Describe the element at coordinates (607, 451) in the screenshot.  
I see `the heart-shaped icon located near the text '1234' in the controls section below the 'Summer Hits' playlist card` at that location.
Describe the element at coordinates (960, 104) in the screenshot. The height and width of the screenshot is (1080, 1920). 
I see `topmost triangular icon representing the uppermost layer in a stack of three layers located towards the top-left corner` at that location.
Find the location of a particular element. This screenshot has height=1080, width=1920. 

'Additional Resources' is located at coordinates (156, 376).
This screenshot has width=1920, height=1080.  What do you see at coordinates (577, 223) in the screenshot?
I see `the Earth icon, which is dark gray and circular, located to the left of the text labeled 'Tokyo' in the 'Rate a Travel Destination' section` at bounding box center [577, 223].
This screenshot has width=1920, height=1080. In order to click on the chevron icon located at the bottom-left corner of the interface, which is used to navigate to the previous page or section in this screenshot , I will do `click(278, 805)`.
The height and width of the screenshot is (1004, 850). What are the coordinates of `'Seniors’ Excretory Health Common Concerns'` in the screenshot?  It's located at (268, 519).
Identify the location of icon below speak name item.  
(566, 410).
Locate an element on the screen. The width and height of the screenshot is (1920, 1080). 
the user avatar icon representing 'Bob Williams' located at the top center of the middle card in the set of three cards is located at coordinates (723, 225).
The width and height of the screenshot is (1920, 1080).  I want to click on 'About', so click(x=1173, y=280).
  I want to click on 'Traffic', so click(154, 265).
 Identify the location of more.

----

GIVEN REQUEST:
Could you put every line of the listing above into a Markdown table with the columns Row and Line, numbering the rows and leaving out blank lines?

ANSWER TO THE PROBLEM:
| Row | Line |
|---|---|
| 1 | Describe the element at coordinates (607, 451) in the screenshot.   |
| 2 | I see `the heart-shaped icon located near the text '1234' in the controls section below the 'Summer Hits' playlist card` at that location. |
| 3 | Describe the element at coordinates (960, 104) in the screenshot. The height and width of the screenshot is (1080, 1920).  |
| 4 | I see `topmost triangular icon representing the uppermost layer in a stack of three layers located towards the top-left corner` at that location. |
| 5 | Find the location of a particular element. This screenshot has height=1080, width=1920.  |
| 6 | 'Additional Resources' is located at coordinates (156, 376). |
| 7 | This screenshot has width=1920, height=1080.  What do you see at coordinates (577, 223) in the screenshot? |
| 8 | I see `the Earth icon, which is dark gray and circular, located to the left of the text labeled 'Tokyo' in the 'Rate a Travel Destination' section` at bounding box center [577, 223]. |
| 9 | This screenshot has width=1920, height=1080. In order to click on the chevron icon located at the bottom-left corner of the interface, which is used to navigate to the previous page or section in this screenshot , I will do `click(278, 805)`. |
| 10 | The height and width of the screenshot is (1004, 850). What are the coordinates of `'Seniors’ Excretory Health Common Concerns'` in the screenshot?  It's located at (268, 519). |
| 11 | Identify the location of icon below speak name item.   |
| 12 | (566, 410). |
| 13 | Locate an element on the screen. The width and height of the screenshot is (1920, 1080).  |
| 14 | the user avatar icon representing 'Bob Williams' located at the top center of the middle card in the set of three cards is located at coordinates (723, 225). |
| 15 | The width and height of the screenshot is (1920, 1080).  I want to click on 'About', so click(x=1173, y=280). |
| 16 |   I want to click on 'Traffic', so click(154, 265). |
| 17 |  Identify the location of more. |